### GIVEN PROBLEM:
Transcribe the entries word for word, everything from the start down to the line that contains "Action: click(x=1101, y=391)", and leave the pictures out.

### MATERIAL PROVIDED:
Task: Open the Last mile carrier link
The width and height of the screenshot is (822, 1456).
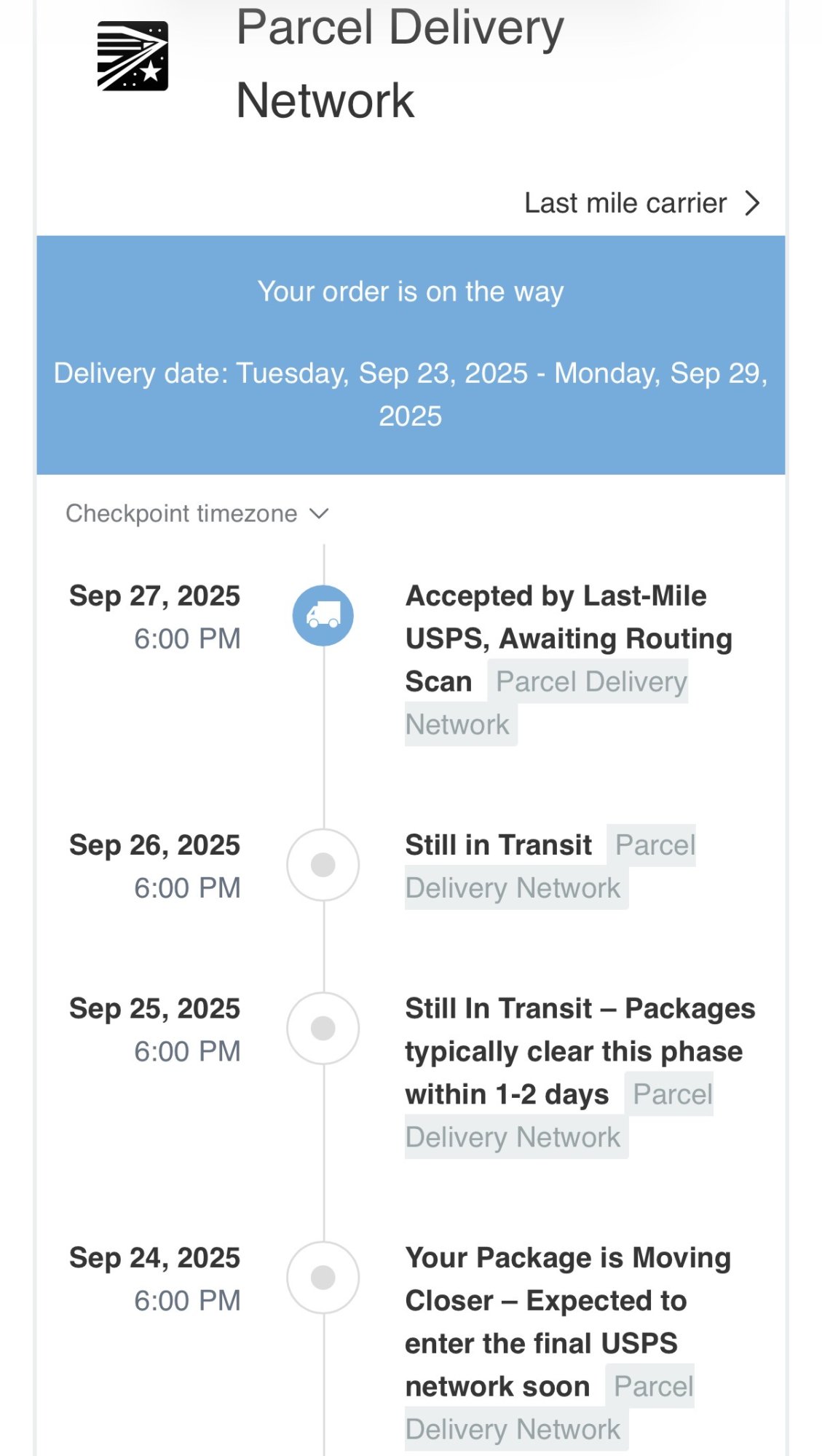Action: point(625,203)
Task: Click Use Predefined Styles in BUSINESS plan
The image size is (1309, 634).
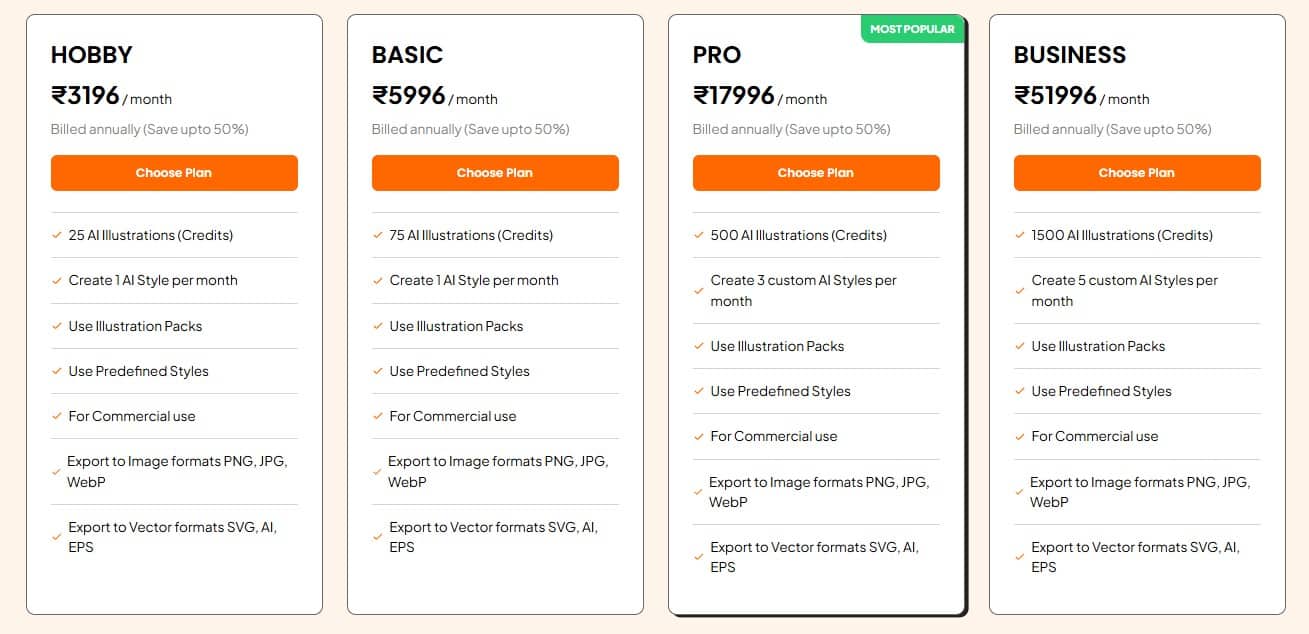Action: click(x=1101, y=391)
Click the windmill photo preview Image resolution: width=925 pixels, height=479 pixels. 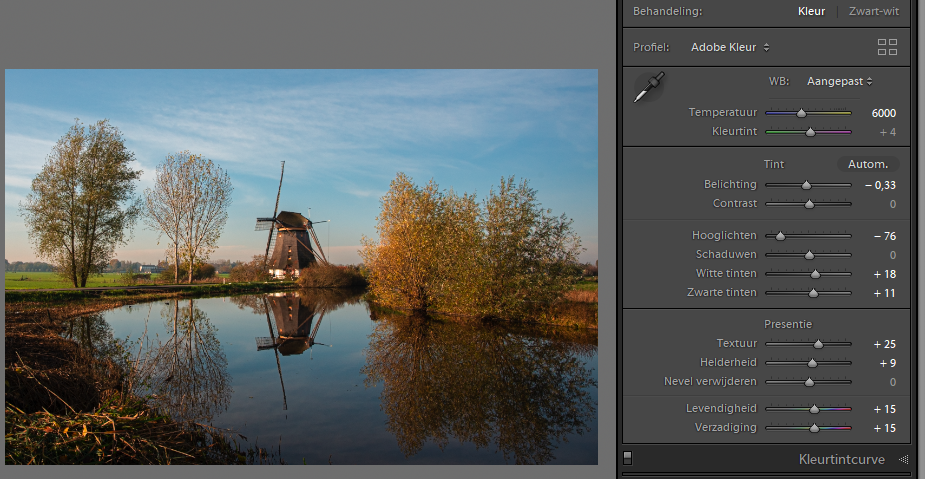(x=301, y=266)
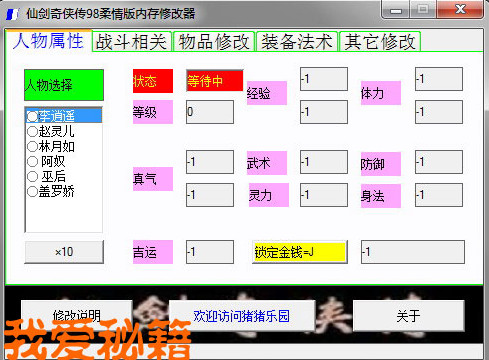Pick 巫后 from the character list
Image resolution: width=489 pixels, height=360 pixels.
point(46,176)
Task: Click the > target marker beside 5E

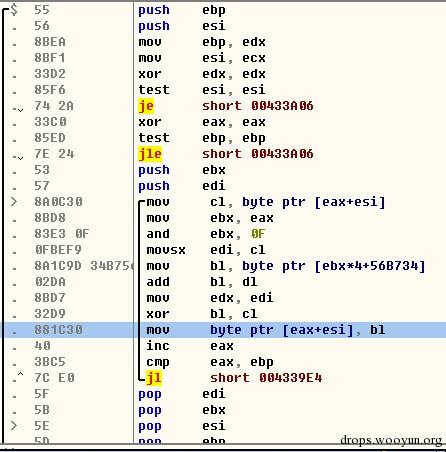Action: (x=14, y=426)
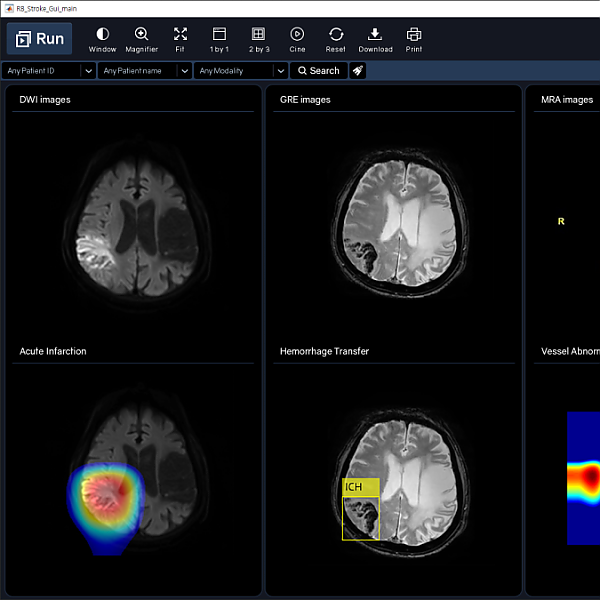Viewport: 600px width, 600px height.
Task: Open the Any Patient ID dropdown
Action: [x=87, y=71]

### SOLVED PROBLEM:
Task: Open the Last mile carrier link
The width and height of the screenshot is (822, 1456).
Action: point(625,203)
Task: Click Use Predefined Styles in BUSINESS plan
The image size is (1309, 634).
Action: click(x=1101, y=391)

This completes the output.